6. In amplifying the grounds of appeal Miss Doughney highlighted the fact that the appellant had been in the UK for five years. Both the US State Department Report for 2003 and the recent CIPU Bulletin demonstrate that there was still a real risk of interrogation and consequent ill-treatment.
7. Miss Giltrow made reference to a Dutch government report of November 2002 and maintained that the burden of the latest objective evidence was that only returnees known to have been involved in political activity opposed to the current regime would be at risk on return. The appellant's claim in this case to be involved in sur plus activities against the current regime had been found totally lacking in credibility. The appellant had no political profile. He had returned to Iraq (from Switzerland) twice before without any credible difficulties.
8. We would accept that there is objective evidence stating that security personnel routinely ill-treat those they interrogate. However, the reference in the US State Department Report 2003 (and the CIPU reference to similar effect) is generalised and does not specify whether failed asylum seekers are interrogated and ill-treated on return. That is particularly important in this case because there are recent objective sources which have specifically examined risk to failed asylum seekers. There is first of all the Dutch report of November 2002. The report is translated in the Annex to the CIPU Bulletin 01/2003 on Libya. This report noted that since autumn 2001 the Libyan authorities have ceased to apply the six month rule under which all those abroad longer than six months faced interview by the Libyan security service on return. Furthermore, the report which made reference to documented cases, concluded that whilst rejected asylum seekers were likely to be held for a few days for interview, those who were involved in, or suspected of, opposition activities were treated much less well than those who were not. Length of absence abroad, on its own, did not appear to be a determinative factor.
9. In addition to the Dutch report there is also the latest Foreign and Commonwealth advice of 29 April 2003 and recent UNHCR advice. All three sources no longer advise a blanket ban on removals to Libya.
10. In our view the latest objective evidence only continues to support a finding of real risk in respect of returnees who are perceived by the authorities to have a profile of political opposition. Clearly such persons upon return would continue to find that interrogation at the hands of security personnel led on to ill-treatment. However, for those who have no political profile the evidence does not demonstrate a real risk of ill-treatment.
11. The appellant in this case was found to have no political profile. Accordingly, we conclude that the Adjudicator was quite entitled to conclude that the appellant would not on return face a real risk of serious harm.

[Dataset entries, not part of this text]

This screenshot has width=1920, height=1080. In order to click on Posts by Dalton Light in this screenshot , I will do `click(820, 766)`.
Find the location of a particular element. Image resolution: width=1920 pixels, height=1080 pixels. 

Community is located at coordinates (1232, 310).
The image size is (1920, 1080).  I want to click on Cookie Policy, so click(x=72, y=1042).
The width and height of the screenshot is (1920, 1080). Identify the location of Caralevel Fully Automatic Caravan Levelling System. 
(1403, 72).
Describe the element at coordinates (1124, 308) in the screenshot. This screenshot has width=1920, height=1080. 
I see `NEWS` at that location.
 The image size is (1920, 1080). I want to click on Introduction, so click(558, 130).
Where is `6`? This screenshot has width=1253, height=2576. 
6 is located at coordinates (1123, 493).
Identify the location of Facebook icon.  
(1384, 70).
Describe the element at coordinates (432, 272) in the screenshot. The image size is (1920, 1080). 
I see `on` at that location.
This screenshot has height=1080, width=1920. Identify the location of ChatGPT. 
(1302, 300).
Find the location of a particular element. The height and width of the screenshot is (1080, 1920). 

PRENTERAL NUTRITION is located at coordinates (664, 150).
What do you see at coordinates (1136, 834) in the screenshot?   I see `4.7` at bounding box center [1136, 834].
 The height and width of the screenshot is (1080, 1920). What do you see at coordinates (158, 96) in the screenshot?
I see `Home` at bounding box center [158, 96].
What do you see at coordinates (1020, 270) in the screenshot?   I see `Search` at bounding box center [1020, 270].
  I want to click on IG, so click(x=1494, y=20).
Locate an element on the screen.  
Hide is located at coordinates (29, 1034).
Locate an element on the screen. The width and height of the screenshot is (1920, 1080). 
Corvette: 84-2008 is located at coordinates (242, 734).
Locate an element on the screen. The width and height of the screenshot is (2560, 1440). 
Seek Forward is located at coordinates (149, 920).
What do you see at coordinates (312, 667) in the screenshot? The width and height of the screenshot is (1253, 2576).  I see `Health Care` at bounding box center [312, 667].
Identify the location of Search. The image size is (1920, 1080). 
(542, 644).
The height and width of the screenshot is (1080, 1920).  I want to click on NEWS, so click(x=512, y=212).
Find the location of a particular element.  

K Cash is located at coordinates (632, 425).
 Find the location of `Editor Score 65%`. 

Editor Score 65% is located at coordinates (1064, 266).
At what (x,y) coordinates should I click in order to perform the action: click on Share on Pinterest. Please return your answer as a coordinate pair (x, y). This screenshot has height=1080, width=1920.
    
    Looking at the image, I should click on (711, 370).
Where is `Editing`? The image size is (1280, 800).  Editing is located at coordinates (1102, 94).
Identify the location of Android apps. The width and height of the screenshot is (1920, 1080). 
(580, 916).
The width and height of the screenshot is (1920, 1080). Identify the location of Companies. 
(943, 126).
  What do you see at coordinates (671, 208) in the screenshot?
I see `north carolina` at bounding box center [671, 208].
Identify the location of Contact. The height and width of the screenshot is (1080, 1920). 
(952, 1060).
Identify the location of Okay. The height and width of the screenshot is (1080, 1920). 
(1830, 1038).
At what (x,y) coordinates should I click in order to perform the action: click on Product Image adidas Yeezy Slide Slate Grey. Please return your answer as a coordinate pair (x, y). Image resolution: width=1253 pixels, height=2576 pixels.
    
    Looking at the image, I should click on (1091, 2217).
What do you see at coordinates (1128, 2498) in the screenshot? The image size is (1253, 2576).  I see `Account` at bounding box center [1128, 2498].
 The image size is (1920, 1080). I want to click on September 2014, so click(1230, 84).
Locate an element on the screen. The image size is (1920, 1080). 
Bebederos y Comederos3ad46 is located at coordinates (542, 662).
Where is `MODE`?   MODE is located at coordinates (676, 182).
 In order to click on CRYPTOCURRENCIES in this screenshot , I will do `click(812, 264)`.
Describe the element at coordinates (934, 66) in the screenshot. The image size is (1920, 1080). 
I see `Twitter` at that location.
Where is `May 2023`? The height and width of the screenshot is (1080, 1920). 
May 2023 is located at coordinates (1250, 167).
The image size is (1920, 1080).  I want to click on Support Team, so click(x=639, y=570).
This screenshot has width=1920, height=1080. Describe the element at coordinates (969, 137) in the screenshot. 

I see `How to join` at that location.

12. We would add that the decision we have reached in this case accords with that reached by a Tribunal chaired by the President sitting in October 2003. In this case, E (Libya) [2003] 00200, having concluded the Dutch report and the relevant materials, including an Amnesty International letter of September 2003, the Tribunal concluded that it was only in relation to returnees perceived to have been or to be involved in, or at least seriously suspected of being involved in, oppositionist political activity or who are perceived as radical Islamic supporters, that there is a real risk of treatment contrary to Article 3.